5. What tension did I notice between the four disciplines?
What I noticed most was how different each team’s approach to the artwork was, especially in how they reflected on the visual material. Some responses were quite literal, while others became more abstract, more layered.
For example, in the piece based on Susanne Bonowicz’s work The stars look very different today, the approach was very direct and sincere. The artwork itself was bright and colourful, with recognisable city silhouettes, and the dancers wore costumes that matched the mood of the painting. The music, David Bowie’s Space Oddity, also supported this open and emotional tone. It was beautiful and positive. Everything: the sound, the movement, the artwork, came together like a celebration. I could feel the purity and emotional honesty in it, and it was joyful.

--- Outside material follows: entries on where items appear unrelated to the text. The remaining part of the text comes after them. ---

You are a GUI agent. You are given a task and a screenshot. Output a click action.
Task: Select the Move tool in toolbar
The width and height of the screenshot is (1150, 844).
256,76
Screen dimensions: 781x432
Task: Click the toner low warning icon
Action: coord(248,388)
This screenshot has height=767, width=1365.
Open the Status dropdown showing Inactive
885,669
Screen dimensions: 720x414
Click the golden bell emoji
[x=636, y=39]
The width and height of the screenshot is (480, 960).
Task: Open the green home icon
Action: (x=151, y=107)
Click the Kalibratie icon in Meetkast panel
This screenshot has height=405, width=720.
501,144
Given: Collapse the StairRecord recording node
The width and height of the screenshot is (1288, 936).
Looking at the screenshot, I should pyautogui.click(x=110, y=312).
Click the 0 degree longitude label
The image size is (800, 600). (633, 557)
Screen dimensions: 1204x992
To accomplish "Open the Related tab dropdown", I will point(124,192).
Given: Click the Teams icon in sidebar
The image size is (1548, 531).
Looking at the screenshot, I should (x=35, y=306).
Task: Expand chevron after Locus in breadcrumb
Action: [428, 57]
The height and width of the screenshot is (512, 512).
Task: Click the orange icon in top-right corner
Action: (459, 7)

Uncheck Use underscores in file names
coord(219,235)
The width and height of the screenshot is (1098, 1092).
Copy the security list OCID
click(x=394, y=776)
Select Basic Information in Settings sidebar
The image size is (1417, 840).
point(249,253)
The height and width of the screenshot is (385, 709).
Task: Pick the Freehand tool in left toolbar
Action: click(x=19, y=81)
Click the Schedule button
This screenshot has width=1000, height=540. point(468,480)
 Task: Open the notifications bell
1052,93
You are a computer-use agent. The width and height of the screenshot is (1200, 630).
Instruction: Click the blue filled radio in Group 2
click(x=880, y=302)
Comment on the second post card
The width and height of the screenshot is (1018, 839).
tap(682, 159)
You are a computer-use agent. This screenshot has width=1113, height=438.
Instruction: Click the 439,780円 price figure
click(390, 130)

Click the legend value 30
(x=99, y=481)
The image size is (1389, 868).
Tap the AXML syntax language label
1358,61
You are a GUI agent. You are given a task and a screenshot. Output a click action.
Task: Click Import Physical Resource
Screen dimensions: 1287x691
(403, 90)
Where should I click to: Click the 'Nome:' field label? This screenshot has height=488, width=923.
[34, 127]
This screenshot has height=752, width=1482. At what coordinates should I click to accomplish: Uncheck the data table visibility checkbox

Then there was the response to Ryan Crotty’s painting, which used thick layering of colour. The dancers reflected this through how they moved through space, beginning low to the floor, gradually moving upward, layering gestures on top of each other, and even lifting one another. It was a kind of physical layering, echoing how the painting had been made. I liked how they translated the material method of painting into choreography, not in content, but in structure.
Another piece by Valo Valentini was more technical and abstract. The dancers and musician worked almost like two parts of a single string, mimicking the vibrations and physical logic of a metal string instrument. It was very precise and intuitive. Less emotional, more about movement physics and sound tension. It created a very different kind of energy, almost mathematical.
My own piece felt the most challenging to me, personally. Because my work is colourful on the surface, but there’s something more fragile or even violent underneath. It speaks about pressure, rupture, dualities, the tension inside of us. I felt that the dancer, Jonathan, and the musician, Nicholas, and the dramaturge Jodie, all really understood this. They didn’t try to make it pretty. They worked with the idea of inner struggle. The movement felt like someone looking for clarity, but stuck between two opposing feelings or realities.
And somehow, I felt connected to Jonathan personally. There was a kind of mutual recognition, even though we hadn’t worked together before. As if our inner landscapes shared something, this contradiction between strength and softness, control and collapse. So, in a way, the tension I felt was not just between disciplines, but between interpretations: between comfort and confrontation, between what’s easy to digest, and what demands something more.
Reflection on overall experience:
What surprised me and maybe what I hadn’t fully realised before, was how much my work can shift in meaning when placed into another artist’s hands. This experience reminded me that once the artwork is in the world, it’s no longer just mine. People don’t need to understand my process or intention in order to feel something real. The dancer and musician didn’t know I work with wet paper, and yet they captured something essential about pressure, layering, inner conflict. That made me realise: art doesn’t rely on accuracy, it relies on resonance.
This collaboration also made me think more about authorship. I often feel like I’m in control when I work, even when the material is wild and physical, I’m shaping it. But here, my artwork shaped others. It became a trigger, not a conclusion. A mirror, not a message. I don’t want my work to just “say something.” I want it to open a space where something happens. Where something moves.